Last week I wrote about being hopeful for your country. And after another weekend filled with protests, I have become less optimistic about our current administration, but my optimism for us, as a country, remains. I was once again inspired by the swift actions of so many to come together against harsh and repressive restrictions on immigrants and refugees that our president enacted.
Un-American to its core, the ban was quickly met with opposition from everyday citizens, celebrities, political and religious leaders alike. For me, seeing all of the action this weekend served as yet another reminder that this president will make America great again, just perhaps not in the way he had hoped.
He has awakened this country in a way that I don’t think I have seen before. He has stirred up the activist in so many. And we have made it clear that we will not allow our country’s core values to be trampled upon, and we will not stand to see other treated so unjustly. And this, my friends, is where my hope stems from.

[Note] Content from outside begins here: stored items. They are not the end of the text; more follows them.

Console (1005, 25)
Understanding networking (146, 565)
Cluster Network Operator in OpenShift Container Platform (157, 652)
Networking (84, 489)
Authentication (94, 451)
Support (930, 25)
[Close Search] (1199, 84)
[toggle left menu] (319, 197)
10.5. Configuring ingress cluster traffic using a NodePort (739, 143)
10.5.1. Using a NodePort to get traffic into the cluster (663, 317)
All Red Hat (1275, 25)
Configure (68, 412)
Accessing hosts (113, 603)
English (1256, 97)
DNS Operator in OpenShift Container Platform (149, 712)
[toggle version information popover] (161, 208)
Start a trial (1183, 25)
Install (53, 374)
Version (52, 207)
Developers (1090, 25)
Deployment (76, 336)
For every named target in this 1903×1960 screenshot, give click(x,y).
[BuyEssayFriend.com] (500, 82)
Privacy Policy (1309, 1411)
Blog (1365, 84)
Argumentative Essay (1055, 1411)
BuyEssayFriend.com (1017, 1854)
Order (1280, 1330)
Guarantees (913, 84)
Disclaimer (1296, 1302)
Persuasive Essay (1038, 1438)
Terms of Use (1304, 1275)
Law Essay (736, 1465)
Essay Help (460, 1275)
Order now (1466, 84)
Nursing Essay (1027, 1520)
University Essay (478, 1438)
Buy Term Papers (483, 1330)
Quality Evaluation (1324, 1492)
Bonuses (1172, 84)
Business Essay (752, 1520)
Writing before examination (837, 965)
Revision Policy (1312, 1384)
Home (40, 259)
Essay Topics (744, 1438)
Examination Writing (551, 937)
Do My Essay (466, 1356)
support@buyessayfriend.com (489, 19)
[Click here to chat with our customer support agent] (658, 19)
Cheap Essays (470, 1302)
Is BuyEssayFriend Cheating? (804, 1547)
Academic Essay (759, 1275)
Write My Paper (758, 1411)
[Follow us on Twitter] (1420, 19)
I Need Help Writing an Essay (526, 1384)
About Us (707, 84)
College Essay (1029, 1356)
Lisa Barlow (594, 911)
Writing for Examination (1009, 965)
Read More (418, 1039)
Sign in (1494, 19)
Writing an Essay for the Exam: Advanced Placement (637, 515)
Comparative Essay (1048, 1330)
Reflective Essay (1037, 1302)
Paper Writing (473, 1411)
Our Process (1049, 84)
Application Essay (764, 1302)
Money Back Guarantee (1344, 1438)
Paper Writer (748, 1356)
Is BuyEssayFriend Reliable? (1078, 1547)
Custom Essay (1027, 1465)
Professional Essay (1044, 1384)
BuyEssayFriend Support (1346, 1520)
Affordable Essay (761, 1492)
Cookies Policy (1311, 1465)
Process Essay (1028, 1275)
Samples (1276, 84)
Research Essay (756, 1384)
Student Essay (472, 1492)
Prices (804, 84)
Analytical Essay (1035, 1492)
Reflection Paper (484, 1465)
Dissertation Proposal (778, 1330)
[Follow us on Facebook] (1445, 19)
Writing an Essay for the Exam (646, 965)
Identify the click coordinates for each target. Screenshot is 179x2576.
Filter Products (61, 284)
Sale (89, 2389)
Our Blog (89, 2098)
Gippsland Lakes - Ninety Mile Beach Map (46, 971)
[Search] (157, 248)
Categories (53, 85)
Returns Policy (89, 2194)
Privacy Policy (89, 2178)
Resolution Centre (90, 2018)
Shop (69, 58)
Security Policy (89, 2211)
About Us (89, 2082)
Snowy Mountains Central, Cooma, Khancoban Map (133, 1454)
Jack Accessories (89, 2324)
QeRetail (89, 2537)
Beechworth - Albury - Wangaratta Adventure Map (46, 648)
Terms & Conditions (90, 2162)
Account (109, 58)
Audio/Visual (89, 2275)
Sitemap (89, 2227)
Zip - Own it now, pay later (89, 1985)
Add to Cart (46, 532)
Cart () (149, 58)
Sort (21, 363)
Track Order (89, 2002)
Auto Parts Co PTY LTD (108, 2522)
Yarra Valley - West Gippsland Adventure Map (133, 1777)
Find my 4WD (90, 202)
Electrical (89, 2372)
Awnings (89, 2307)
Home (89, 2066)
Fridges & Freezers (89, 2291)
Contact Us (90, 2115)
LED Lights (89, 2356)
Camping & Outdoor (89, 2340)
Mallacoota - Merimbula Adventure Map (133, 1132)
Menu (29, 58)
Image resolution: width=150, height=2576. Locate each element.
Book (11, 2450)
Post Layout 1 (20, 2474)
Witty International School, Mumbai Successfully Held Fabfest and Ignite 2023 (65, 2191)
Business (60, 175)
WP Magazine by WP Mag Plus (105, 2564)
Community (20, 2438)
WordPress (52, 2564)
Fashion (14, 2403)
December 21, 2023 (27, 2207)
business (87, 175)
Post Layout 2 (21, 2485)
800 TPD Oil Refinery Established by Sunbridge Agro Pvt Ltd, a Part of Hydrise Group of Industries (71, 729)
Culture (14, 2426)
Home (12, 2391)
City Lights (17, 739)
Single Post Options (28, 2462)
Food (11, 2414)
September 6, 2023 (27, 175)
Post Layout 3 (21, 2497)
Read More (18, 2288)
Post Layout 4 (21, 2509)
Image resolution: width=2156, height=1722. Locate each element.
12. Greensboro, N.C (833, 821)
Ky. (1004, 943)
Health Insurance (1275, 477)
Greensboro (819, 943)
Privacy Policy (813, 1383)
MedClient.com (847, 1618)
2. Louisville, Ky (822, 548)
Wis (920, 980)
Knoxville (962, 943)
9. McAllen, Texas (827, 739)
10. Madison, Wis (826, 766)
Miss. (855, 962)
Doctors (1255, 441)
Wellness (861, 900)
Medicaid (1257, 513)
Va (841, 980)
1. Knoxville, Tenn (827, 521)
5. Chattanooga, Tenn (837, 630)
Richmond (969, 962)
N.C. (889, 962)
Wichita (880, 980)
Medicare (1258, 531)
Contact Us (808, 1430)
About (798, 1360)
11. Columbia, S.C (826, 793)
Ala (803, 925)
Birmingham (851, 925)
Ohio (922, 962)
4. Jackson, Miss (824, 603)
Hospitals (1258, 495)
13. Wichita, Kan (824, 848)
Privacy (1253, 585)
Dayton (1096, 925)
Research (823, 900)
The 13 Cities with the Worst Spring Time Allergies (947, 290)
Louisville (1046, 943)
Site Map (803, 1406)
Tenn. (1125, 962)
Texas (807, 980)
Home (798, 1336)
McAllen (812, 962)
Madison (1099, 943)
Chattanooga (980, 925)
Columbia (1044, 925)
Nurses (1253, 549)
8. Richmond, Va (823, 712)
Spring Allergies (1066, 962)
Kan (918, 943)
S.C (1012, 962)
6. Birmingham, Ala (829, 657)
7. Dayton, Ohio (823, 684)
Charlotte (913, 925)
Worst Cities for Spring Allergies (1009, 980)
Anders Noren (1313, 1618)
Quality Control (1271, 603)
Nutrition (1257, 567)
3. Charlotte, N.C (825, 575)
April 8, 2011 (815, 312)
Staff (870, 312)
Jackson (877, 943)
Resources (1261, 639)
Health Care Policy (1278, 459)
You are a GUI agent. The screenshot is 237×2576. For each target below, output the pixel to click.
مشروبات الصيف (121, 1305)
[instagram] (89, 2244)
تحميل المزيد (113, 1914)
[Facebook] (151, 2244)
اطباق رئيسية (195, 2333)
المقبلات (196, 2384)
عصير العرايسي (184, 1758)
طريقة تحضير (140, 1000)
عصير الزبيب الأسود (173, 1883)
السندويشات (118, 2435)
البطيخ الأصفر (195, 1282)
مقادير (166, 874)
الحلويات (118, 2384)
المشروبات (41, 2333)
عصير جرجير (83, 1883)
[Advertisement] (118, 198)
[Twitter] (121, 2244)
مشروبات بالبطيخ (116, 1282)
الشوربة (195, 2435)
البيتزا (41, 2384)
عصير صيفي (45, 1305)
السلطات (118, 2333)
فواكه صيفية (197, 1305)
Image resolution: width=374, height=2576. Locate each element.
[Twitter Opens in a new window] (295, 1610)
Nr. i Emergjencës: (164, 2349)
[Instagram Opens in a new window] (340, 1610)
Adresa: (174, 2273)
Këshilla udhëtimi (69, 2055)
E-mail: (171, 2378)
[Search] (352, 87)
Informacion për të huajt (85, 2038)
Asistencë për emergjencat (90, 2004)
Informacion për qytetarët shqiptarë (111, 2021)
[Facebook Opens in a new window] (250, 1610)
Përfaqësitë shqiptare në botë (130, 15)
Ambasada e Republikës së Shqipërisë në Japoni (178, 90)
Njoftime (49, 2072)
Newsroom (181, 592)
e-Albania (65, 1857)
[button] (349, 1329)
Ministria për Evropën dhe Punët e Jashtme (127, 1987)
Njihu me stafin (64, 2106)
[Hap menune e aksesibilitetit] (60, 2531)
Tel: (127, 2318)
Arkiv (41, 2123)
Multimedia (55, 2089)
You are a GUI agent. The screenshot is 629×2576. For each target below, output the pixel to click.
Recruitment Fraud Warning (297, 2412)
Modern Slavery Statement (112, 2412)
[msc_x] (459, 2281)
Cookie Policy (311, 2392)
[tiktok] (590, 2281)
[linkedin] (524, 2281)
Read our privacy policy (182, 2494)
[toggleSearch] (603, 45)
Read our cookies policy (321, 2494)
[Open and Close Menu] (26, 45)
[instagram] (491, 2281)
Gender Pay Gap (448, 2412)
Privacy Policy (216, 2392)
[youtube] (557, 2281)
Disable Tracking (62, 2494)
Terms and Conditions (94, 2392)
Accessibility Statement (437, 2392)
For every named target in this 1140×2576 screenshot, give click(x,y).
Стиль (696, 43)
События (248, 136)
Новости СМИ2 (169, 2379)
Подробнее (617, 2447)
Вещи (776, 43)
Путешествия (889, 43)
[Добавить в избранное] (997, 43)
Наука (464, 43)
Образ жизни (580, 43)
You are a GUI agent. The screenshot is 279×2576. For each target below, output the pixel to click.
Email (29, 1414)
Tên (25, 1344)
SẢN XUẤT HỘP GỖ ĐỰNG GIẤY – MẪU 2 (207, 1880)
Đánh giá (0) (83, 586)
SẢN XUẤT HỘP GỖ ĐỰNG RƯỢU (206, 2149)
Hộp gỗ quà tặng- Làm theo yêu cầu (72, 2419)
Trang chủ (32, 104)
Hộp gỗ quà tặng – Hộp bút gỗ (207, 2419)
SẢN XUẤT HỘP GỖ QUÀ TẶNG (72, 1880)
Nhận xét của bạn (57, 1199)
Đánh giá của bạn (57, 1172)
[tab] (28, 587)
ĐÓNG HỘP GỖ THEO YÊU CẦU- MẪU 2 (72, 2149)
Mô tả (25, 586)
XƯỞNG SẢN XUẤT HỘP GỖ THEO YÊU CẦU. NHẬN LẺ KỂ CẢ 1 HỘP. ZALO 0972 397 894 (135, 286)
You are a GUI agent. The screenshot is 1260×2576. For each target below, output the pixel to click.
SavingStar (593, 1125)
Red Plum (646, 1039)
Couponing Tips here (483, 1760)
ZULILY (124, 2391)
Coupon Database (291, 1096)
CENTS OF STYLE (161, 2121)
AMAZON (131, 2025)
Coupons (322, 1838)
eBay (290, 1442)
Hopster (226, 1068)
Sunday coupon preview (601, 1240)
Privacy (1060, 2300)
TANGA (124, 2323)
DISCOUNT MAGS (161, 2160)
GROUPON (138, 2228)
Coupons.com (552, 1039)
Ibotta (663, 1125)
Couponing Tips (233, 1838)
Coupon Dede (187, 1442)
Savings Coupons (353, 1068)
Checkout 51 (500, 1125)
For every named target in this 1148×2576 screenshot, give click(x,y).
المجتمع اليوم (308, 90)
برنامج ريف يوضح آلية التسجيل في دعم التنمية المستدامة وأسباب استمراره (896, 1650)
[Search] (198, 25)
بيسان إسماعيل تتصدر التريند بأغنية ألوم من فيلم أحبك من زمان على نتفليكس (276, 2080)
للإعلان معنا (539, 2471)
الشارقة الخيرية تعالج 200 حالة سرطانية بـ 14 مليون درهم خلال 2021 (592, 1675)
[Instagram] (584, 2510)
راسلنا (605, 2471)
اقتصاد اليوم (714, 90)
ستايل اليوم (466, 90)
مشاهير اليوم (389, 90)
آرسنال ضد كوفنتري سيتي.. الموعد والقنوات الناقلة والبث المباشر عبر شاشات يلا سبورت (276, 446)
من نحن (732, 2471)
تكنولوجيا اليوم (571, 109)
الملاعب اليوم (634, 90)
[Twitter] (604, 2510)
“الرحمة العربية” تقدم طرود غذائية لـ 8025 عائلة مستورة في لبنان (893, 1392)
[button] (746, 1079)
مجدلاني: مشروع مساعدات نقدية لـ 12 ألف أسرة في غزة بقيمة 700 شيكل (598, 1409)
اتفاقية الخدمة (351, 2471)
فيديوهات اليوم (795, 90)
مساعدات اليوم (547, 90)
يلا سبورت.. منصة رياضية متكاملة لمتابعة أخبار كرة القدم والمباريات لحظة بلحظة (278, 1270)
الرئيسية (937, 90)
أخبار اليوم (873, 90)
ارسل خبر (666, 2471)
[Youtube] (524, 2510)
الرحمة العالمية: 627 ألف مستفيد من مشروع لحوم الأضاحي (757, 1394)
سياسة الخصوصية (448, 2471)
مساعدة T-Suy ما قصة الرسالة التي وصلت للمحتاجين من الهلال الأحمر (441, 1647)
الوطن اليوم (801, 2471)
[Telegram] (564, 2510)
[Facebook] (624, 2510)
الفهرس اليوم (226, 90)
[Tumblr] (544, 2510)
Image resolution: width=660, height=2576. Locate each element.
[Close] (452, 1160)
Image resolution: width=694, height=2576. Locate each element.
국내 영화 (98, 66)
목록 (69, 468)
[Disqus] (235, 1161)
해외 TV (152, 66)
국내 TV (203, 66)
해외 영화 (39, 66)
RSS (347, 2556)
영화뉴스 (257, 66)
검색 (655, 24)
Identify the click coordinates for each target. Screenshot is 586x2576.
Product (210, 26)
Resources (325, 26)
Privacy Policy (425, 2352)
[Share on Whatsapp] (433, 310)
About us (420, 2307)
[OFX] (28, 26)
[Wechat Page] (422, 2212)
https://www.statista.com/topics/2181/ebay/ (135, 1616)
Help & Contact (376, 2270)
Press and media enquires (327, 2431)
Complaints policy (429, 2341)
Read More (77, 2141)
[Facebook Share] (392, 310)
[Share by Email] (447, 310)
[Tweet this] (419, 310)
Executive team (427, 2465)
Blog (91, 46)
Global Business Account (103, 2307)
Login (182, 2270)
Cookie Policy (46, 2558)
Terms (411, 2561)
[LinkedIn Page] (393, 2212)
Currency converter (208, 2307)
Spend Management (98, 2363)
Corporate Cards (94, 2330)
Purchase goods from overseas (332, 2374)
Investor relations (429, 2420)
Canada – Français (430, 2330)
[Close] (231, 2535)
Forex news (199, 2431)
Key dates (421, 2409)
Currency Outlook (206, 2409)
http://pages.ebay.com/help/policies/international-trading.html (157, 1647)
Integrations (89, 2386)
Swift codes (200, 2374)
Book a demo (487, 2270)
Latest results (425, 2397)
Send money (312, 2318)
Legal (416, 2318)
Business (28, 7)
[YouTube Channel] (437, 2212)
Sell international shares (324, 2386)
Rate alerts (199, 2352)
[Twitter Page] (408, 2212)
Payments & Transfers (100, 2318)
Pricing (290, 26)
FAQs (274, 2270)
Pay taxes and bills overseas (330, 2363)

Whether or not you were able to participate in protests, here are just a few things your inner activist can do to continue this fight well beyond last weekend.
- Donate to causes supporting legal challenges to the administration’s executive order. The ACLU was one of the first to file suit. Their request for a temporary injunction to block the deportation of all people stranded in U.S. airports was granted, but the fight is likely to continue into the foreseeable future. The National Immigration Law Center and the International Refugee Assistance Project, among others have also joined the cause.
- Help support the Council on American-Islamic Relations (CAIR). Similar to the organizations above, CAIR has filed suit against the ban, but donating to the organization can also help them fulfill other objectives of their mission to “enhance understanding of Islam, encourage dialogue, protect civil liberties, empower American Muslims, and build coalitions that promote justice and mutual understanding.” Think we could all use some of that.
- Call your lawmakers. While many senators and representatives have spoken out against the ban, it’s always good to reach out and let them know where you stand. Keep putting pressure on them so they can continue to put pressure on the administration.
- Protest (you knew it was coming). Get out there and make your voice heard. Think Progress has been keeping a running list of protests and events to help you find out if anything is happening near you. While a lot of protests happened over the weekend, they are likely to continue. I recommend clicking through on your location to find the most up-to-date information.
- Keep the dialogue going. Go ahead and share on social media. But, even more importantly, talk with your friends and family in person. Listen to the other side before giving your piece. If you can’t listen to what they’re saying, you can’t expect them to listen to you. If you hear their arguments, you also have a better shot at giving them information that appeals to them and maybe even being able to sway their opinion.
We are diverse but we are one country, and we are definitely stronger together. Let’s prove it.